Supplemental Material

This article contains the following supporting material:

• Movie 1 - GFP-labeled microtubules in a wild-type strain, GFP-tubA. Cells were grown in glycerol-containing medium at 32°C for about 20 hours and observed at 32°C. Images were acquired with a binning factor of 1x1. The movie was speeded up 10 times.

• Movie 2 - GFP-labeled microtubules in the ΔclipA mutant strain, GFP-tubA/ΔclipA. Cells were grown in glycerol-containing medium at 32°C for about 20 hours and observed at 32°C. Images were acquired with a binning factor of 1x1. The movie was speeded up 10 times.

• Movie 3 - GFP-NUDA (dynein heavy chain) in a wild type cell. Cells were grown in glycerol-containing medium at 32°C overnight and observed at 32°C. Images were acquired with a binning factor of 1x1. The movie was speeded up 10 times.

• Movie 4 - GFP-NUDA (dynein heavy chain) in a ΔclipA mutant cell. Cells were grown in glycerol-containing medium at 32°C overnight and observed at 32°C. Images were acquired with a binning factor of 1x1. The movie was speeded up 10 times.
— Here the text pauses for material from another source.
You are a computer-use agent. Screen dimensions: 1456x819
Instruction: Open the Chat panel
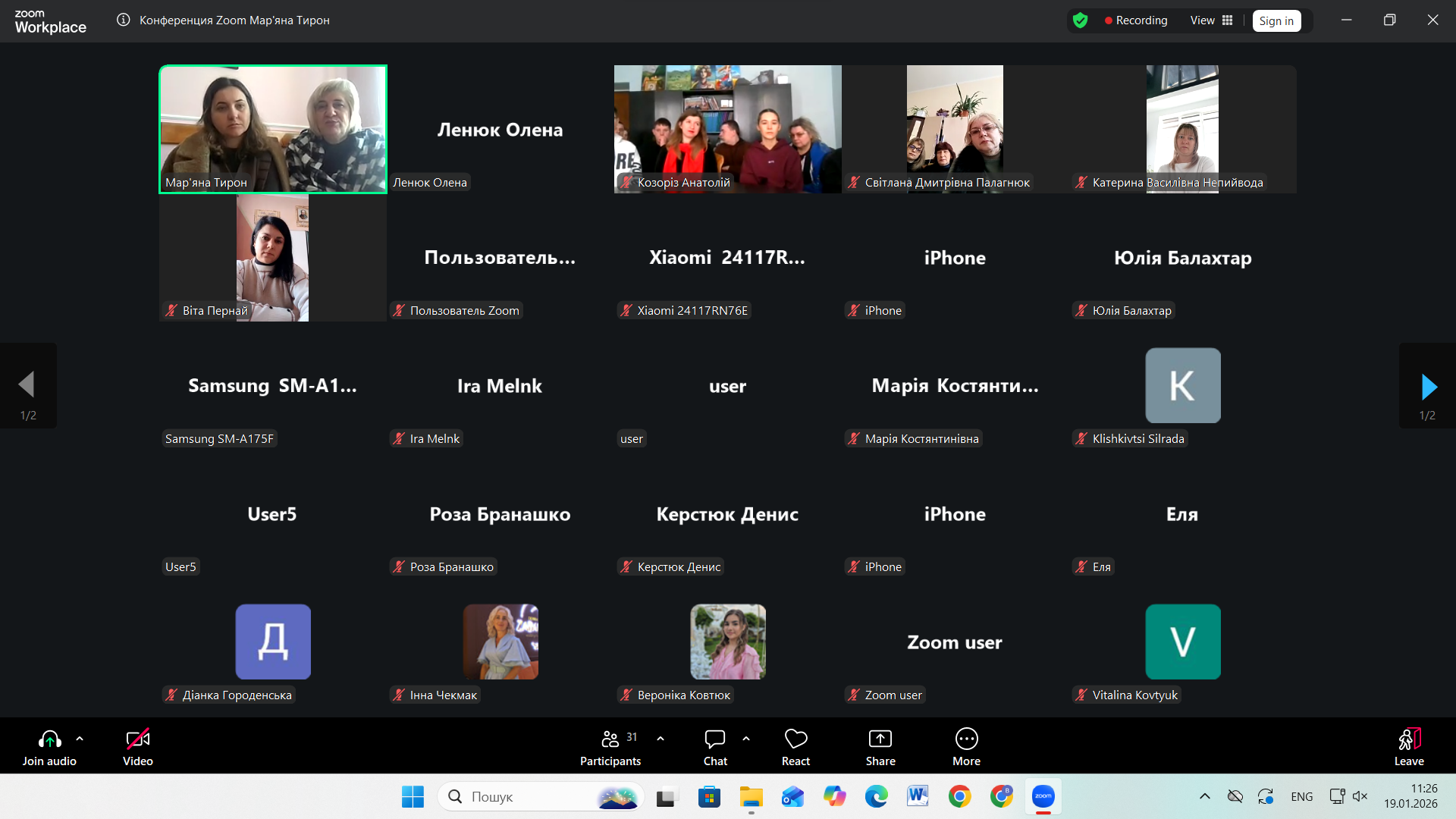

• Movie 5 - GFP-NUDM (p150^Glued dynactin) in a wild type cell. Cells were grown in glycerol-containing medium at 32°C overnight and observed at 32°C. Images were acquired with a binning factor of 2x2. The movie was speeded up 10 times.

• Movie 6 - GFP-NUDM (p150^Glued dynactin) in a ΔclipA cell. Cells were grown in glycerol-containing medium at 32°C overnight and observed at 32°C. Images were acquired with a binning factor of 2x2. The movie was speeded up 10 times.

• Movie 7 - GFP-CLIPA in an elongating hyphal tip. Cells were grown and observed on agarose pads at 32°C after one day of growth from spores. The medium was minimal medium with 100 mM threonine and 4 mM glucose as carbon sources plus supplements. This medium is a moderate inducer of the alcA(p) promoter that controls GFP fusion expression: threonine is a strong inducer of alcA(p), while a small amount of glucose suppresses alcA(p) and improves hyphal growth. 0.6 second exposure was taken every 2 seconds for a total of 30 images. Bar, 5 μm.

• Movie 8 - GFP-NUDF in an elongating hyphal tip. Cells were grown under the same conditions as that in Movie 7.

• Movie 9 - GFP-CLIPA in an internal region. Nuclei (n) and septum (S) are marked. Asterisks track two comets that originate from the same spot on the leftmost nucleus. Cells were grown under the same conditions as that in Movie 7.

• Movie 10 - GFP-CLIPA/ΔnudA strain. Several comets are seen pausing their movement. Asterisks on the first frame mark two such comets. The top one eventually resumes movement, while the bottom one either disappears or moves out of focus. Cells were grown under the same conditions as that in Movie 7.

• Movie 11 - GFP-CLIPA in wild-type cells grown at 42°C. Cells were grown in glycerol-containing medium at 42°C for about 16 hours and observed at 42°C. Images were acquired with a binning factor of 2x2. The movie was speeded up 10 times.

• Movie 12 - GFP-CLIPA in the ΔkipA mutant cells grown at 42°C. Cells were grown in glycerol-containing medium at 42°C for about 16 hours and observed at 42°C. Images were acquired with a binning factor of 2x2. The movie was speeded up 10 times.

• Movie 13 - GFP-CLIPA in the Δkina mutant cells grown at 42°C. Cells were grown in glycerol-containing medium at 42°C for about 16 hours and observed at 42°C. Images were acquired with a binning factor of 2x2. The movie was speeded up 10 times.

• Movie 14 - GFP-NUDE in an elongating hyphal tip of a wild-type strain. Cells were grown under the same conditions as that in Movie 7. Images were captured with 1-second exposure.

• Movie 15 - GFP-NUDE in the ΔnudA strain. Two internal hyphal segments are shown. Comets are seen in the horizontal hypha and specks in the vertical hypha. Cells were grown under the same conditions as that in Movie 7.

• Movie 16 - Overexpression of GFP-NUDF in the ΔnudE/ΔclipA strain did not force GFP-NUDF to accumulate in comets. (A) GFP-NUDF/ΔnudE/ΔclipA; (B) GFP-NUDF/ΔnudE; (C) GFP- NUDA/ΔnudE/ΔclipA. Strains were grown on minimal medium with 100 mM threonine as the only carbon source to maximize GFP fusion expression. The fluorescence signals determined from original 12-bit data (first frame only, maximum possible is 4096) are 1200-1300 inside hyphae in A, 1600-1700 inside hypha in B. For C, the inside signal is 266±8 (mean±standard deviation), while the signal outside hyphae is 208±4. The GFP-NUDF comets are visible in B despite high background.